◆ **What this exercise asks**
- 1) Can you print the part of the basketball tournament thread between "MAAC: St. Peter's" and "Coast: Gonzaga (24-9)", inclusive, character for character?
- 2) Could you supply the next part of the basketball tournament thread, starting after its last line?

◆ **Page extract**
** Start **

SB up 54-48 with 3 and change left. Let's go SB! Would be their first ever tourney.


----------



## Jason Svoboda

Refs just jobbed Stony Brook. Boston will be going to the tourney.


----------



## Jason Svoboda

Memphis upsets UTEP and is headed to the tourney.


----------



## Jason Svoboda

America East: Boston (21-13)
Atlantic Sun: Belmont (30-4)
Big Sky: Northern Colorado (21-10)
Big South: UNC-Asheville (19-13)
Colonial: Old Dominion (27-6)
Conference USA: Memphis (25-9)
Horizon: Butler (23-9)
MAAC: St. Peter's (20-13)
Missouri Valley: Indiana State (20-13)
Northeast Conference: Long Island (27-5)
Ohio Valley: Morehead State (24-9)
Patriot: Bucknell (25-8)
Southern: Wofford (21-12)
Summit: Oakland (25-9)
Sun Belt: AR-Little Rock (19-16)
West Coast: Gonzaga (24-9)

** End **

◆ **Recorded information**
** Start **

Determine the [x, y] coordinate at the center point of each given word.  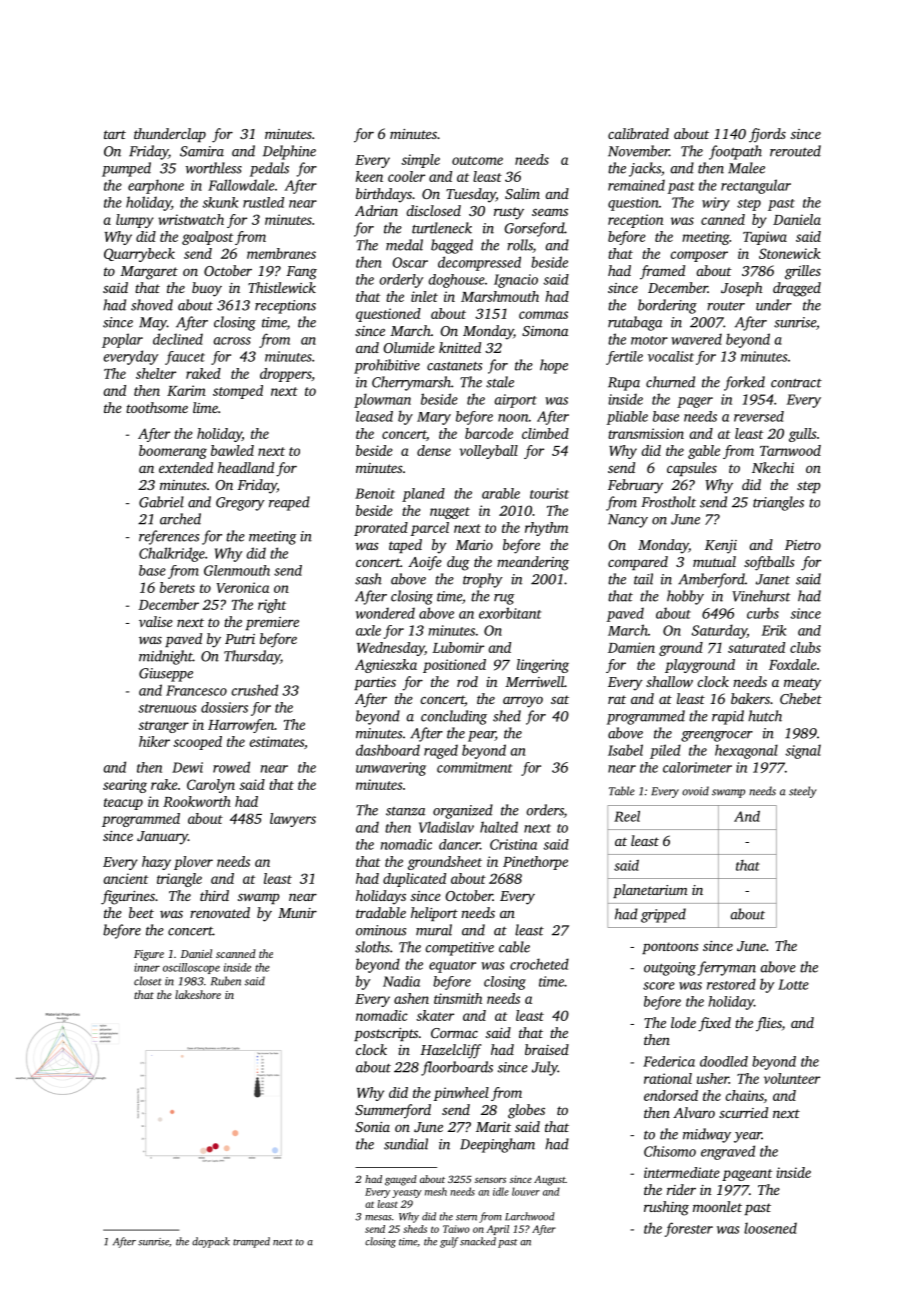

** End **

◆ **Answers for this exercise**
- 1)
MAAC: St. Peter's (20-13)
Missouri Valley: Indiana State (20-13)
Northeast Conference: Long Island (27-5)
Ohio Valley: Morehead State (24-9)
Patriot: Bucknell (25-8)
Southern: Wofford (21-12)
Summit: Oakland (25-9)
Sun Belt: AR-Little Rock (19-16)
West Coast: Gonzaga (24-9)

- 2)
----------



## treeman

after looking at the list of teams in: thank goodness we got to 20 wins. 20-13 looks a whole lot better than 19-14 on that list. clemson and north carolina in overtime. if clemson wins is that good for us? i don't know anything about them this year.


----------



## Jason Svoboda

Upset Alert: UTSA up on McNeese State with 3 minutes left, 60-58. UTSA is the 7 seed, McNeese is the #1.


----------



## Callmedoc

Buyer beware on the upset...that was a pretty even conference...Mcneese State was 11-5 and UTSA was 9-7


----------



## Jason Svoboda

Princeton just hit a buzzer beater to beat Harvard and take the Ivy autobid.


----------



## Callmedoc

Now that was a smart shot there...helluva player....Mcneese State down by 2 after making 4 threes consecutively....26.2 second lead...


----------



## Jason Svoboda

UTSA holds on and upsets #1 seed McNeese State. They're in.

America East: Boston (21-13)
Atlantic Sun: Belmont (30-4)
Big Sky: Northern Colorado (21-10)
Big South: UNC-Asheville (19-13)
Colonial: Old Dominion (27-6)
Conference USA: Memphis (25-9)
Horizon: Butler (23-9)
Ivy: Princeton (25-6)
MAAC: St. Peter's (20-13)
MEAC: Hampton (24-8)
Missouri Valley: Indiana State (20-13)
Northeast Conference: Long Island (27-5)
Ohio Valley: Morehead State (24-9)
Patriot: Bucknell (25-8)
Southern: Wofford (21-12)
Southland: UTSA (19-13)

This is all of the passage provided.